- [Directions for this task]: What is the number of lines in the data that include the string "over"? Give it by itself.

- [Excerpted records]:
☆ ☆ ☆ ☆ ☆ ☆ ☆
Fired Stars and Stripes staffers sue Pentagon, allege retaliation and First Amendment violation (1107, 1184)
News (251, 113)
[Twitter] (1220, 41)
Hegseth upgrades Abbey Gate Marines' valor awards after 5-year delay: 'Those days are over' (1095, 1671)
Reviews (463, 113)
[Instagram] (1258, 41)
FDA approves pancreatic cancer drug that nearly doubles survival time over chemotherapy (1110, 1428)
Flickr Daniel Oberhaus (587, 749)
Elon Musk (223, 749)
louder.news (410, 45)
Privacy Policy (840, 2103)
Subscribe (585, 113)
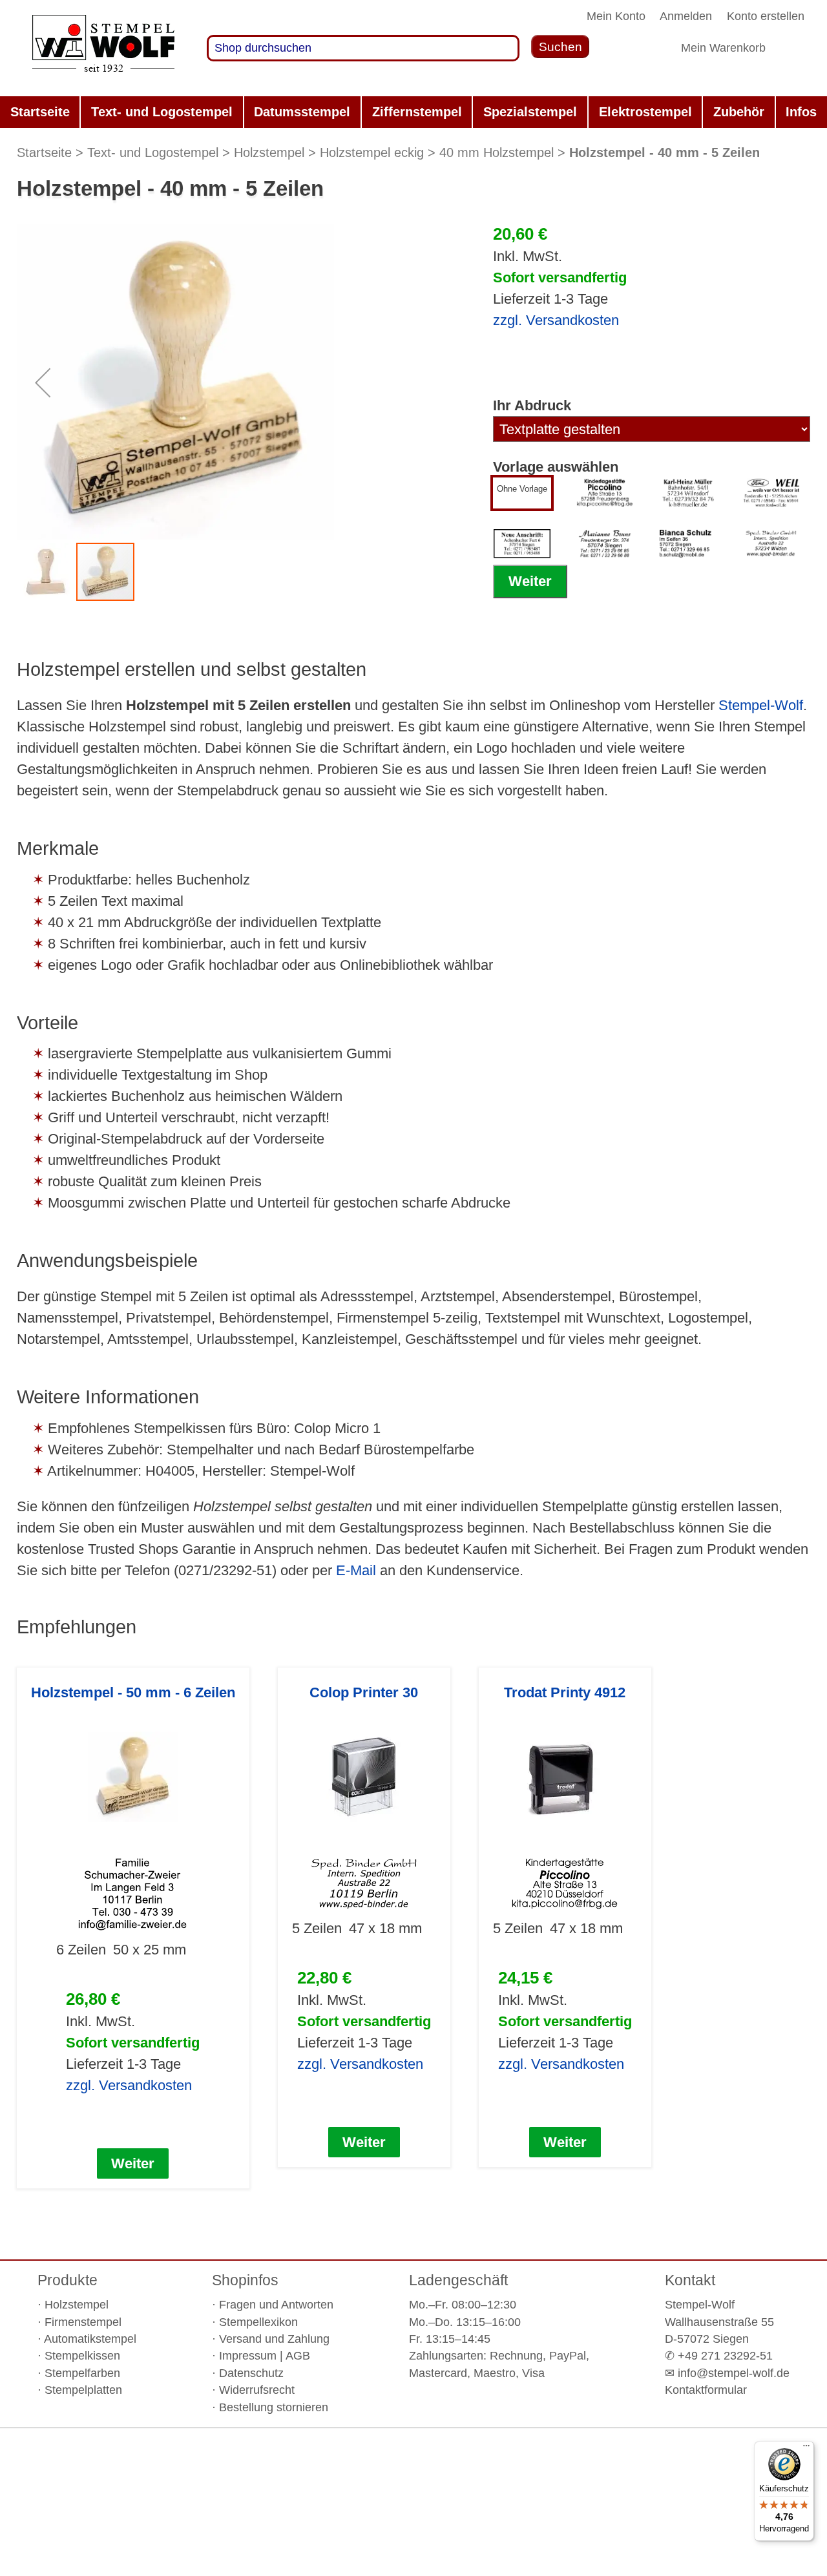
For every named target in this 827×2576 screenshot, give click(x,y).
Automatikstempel (90, 2338)
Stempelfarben (82, 2373)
☆ ☆ ☆ ☆ ☆ ☆ ☆
- [Response below]: 2